## Prompt
Pull every line containing the word "checkbox" from the records.

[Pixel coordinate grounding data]
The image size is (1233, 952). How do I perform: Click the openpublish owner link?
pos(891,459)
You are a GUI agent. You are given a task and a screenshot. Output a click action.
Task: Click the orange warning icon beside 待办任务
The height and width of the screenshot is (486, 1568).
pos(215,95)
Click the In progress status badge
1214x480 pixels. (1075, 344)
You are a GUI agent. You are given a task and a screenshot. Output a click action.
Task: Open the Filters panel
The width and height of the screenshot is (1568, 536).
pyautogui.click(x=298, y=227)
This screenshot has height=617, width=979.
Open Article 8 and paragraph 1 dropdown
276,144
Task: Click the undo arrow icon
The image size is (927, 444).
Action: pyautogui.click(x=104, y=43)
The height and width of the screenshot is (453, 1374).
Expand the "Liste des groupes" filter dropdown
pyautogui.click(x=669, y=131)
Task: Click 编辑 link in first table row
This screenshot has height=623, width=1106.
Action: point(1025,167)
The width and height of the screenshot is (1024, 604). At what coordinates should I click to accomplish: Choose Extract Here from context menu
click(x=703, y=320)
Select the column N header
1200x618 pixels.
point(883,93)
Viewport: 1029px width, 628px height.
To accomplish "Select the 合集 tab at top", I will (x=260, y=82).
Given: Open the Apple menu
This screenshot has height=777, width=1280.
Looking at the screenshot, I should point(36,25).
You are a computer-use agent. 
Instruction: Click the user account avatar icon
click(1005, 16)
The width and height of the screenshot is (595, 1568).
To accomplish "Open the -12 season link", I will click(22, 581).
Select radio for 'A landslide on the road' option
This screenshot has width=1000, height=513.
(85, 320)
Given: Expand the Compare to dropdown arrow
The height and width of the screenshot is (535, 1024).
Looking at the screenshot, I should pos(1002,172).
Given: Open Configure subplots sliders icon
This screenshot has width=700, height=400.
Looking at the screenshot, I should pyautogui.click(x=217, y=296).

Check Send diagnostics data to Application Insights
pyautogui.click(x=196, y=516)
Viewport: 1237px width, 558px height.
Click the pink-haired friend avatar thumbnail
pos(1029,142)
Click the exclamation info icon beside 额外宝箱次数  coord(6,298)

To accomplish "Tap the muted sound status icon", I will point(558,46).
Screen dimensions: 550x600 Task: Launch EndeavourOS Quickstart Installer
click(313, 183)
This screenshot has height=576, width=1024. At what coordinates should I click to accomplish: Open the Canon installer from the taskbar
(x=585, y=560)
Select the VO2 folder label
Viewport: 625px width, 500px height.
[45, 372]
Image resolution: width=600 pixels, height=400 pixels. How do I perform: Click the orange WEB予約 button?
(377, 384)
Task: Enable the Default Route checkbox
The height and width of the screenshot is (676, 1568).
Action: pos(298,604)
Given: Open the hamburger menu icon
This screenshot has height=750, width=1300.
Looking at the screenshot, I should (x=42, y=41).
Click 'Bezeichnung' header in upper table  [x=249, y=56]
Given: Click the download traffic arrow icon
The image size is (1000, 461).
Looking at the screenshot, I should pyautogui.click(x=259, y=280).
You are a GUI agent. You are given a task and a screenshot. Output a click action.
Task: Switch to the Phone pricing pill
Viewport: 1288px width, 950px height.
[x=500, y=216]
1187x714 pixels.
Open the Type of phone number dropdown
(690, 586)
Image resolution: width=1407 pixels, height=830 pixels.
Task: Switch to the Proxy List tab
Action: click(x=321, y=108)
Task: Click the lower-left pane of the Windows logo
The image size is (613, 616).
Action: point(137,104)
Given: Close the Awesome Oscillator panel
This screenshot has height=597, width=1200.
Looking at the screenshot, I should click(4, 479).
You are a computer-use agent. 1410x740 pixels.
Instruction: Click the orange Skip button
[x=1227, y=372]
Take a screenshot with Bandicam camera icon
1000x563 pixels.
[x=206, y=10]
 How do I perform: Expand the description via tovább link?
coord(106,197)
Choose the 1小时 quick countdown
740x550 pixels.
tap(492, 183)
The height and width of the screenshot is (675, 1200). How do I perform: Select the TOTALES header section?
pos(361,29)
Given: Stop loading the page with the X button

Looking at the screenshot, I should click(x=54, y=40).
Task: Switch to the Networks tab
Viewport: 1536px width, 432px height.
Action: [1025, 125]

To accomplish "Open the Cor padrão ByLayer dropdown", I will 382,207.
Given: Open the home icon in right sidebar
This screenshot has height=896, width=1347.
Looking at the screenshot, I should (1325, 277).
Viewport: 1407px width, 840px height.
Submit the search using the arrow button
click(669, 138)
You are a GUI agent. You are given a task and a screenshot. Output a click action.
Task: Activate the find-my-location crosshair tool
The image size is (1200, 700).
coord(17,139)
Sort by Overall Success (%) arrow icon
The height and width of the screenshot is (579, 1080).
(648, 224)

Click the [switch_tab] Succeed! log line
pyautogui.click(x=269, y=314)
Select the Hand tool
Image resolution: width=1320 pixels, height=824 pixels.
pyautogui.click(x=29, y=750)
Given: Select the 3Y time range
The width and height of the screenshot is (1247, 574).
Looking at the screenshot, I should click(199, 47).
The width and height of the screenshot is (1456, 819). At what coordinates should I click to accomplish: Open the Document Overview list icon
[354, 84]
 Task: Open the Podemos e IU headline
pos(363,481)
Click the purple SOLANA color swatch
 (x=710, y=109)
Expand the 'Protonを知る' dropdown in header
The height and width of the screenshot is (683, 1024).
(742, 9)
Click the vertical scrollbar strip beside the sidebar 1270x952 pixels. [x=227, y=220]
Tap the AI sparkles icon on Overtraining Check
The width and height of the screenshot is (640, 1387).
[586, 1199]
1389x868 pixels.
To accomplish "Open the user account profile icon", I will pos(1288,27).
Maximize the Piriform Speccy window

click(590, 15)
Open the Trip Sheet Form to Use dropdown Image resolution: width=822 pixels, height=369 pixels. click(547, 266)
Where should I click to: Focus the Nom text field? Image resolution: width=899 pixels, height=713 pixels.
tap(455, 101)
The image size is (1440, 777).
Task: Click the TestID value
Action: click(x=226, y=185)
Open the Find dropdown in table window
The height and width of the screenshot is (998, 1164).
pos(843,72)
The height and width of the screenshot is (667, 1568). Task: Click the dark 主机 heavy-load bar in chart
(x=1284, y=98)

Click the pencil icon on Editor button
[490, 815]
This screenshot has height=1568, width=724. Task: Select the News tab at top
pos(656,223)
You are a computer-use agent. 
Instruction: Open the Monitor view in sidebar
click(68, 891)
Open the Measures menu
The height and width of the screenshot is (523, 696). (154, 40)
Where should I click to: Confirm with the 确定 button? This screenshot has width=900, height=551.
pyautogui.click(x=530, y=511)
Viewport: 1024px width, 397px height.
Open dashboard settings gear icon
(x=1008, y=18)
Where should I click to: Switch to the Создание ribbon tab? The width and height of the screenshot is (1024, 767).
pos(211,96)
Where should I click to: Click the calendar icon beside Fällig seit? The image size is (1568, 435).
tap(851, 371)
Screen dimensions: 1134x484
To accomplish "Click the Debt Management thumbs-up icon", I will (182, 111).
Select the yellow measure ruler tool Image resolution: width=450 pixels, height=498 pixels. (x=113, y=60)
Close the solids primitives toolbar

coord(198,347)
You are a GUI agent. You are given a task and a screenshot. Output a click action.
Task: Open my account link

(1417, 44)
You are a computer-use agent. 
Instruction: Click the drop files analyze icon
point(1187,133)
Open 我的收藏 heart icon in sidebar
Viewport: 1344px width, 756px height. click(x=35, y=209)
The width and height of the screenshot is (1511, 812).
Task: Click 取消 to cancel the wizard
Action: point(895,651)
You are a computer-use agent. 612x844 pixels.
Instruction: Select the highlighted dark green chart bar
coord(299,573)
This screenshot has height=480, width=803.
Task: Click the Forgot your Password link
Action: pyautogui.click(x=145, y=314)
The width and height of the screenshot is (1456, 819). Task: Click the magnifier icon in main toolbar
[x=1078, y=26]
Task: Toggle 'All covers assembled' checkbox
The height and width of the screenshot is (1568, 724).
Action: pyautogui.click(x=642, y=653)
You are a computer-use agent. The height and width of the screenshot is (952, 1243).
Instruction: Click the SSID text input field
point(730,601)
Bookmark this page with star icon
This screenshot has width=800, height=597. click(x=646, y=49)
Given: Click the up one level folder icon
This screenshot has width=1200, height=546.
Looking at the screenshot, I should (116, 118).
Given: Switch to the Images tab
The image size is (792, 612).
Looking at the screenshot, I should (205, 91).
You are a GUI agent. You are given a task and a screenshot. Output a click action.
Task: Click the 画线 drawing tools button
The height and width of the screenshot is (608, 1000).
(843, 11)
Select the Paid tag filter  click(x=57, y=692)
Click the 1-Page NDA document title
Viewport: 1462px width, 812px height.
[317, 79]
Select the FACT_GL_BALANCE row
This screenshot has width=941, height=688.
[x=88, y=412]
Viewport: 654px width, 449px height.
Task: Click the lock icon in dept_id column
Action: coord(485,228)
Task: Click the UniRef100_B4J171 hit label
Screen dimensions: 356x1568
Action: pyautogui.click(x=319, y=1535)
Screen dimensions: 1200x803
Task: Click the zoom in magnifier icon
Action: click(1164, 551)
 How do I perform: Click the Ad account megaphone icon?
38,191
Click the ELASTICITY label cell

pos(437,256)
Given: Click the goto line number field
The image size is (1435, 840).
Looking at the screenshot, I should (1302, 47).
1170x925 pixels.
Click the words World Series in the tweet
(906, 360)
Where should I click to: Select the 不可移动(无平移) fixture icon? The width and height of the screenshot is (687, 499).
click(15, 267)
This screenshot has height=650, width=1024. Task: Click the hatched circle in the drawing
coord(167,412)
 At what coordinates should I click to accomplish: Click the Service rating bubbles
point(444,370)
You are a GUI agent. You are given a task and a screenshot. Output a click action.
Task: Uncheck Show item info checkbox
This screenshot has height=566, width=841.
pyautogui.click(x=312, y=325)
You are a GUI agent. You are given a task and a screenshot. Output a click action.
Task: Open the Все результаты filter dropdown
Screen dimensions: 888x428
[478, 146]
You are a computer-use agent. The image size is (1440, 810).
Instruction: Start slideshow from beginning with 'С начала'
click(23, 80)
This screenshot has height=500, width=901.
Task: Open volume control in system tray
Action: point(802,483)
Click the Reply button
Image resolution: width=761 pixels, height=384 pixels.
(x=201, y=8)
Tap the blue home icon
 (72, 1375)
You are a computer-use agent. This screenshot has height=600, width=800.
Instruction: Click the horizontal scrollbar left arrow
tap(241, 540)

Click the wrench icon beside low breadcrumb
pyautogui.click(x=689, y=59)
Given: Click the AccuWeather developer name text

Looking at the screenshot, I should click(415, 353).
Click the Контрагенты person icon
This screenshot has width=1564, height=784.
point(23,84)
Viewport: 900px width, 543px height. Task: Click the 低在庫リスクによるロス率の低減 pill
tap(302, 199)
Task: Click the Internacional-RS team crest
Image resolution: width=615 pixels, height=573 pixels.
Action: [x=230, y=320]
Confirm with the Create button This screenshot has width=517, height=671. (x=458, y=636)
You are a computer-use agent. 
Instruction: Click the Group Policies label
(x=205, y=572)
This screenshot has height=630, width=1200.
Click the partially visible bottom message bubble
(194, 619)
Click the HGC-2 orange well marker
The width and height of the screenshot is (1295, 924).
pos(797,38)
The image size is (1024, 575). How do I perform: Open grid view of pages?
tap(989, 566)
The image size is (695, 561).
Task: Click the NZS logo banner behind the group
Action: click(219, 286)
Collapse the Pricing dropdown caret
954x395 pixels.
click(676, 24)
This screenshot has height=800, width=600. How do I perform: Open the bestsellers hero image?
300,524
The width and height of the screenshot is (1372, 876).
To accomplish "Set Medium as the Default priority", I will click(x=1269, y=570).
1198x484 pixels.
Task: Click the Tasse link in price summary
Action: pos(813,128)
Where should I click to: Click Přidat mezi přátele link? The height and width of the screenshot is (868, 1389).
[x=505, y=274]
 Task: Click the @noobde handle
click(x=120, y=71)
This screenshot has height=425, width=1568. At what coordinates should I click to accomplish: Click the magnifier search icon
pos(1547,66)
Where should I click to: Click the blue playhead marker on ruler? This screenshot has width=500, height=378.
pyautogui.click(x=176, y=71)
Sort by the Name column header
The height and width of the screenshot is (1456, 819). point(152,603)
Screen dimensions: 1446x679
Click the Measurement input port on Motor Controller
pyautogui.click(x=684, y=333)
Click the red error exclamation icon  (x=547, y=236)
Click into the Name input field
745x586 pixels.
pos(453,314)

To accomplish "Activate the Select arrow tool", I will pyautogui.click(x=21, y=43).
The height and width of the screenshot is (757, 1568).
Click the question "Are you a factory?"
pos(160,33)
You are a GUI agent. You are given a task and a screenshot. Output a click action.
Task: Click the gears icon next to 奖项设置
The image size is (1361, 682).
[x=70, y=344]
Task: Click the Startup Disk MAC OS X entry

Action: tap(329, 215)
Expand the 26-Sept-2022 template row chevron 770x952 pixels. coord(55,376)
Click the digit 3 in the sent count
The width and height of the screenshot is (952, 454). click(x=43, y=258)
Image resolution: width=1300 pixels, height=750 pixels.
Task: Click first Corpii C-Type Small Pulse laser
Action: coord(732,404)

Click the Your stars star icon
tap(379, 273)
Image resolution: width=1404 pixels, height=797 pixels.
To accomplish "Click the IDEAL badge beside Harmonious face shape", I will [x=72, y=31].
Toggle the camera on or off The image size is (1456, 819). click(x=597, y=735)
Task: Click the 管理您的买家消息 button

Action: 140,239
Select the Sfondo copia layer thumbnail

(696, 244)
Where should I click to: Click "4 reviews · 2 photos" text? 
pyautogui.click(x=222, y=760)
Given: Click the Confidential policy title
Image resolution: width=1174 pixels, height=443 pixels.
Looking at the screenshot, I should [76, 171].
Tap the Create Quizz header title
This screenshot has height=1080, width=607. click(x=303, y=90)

## Written answer
Task: Enable the Default Route checkbox
Task: Toggle 'All covers assembled' checkbox
Task: Uncheck Show item info checkbox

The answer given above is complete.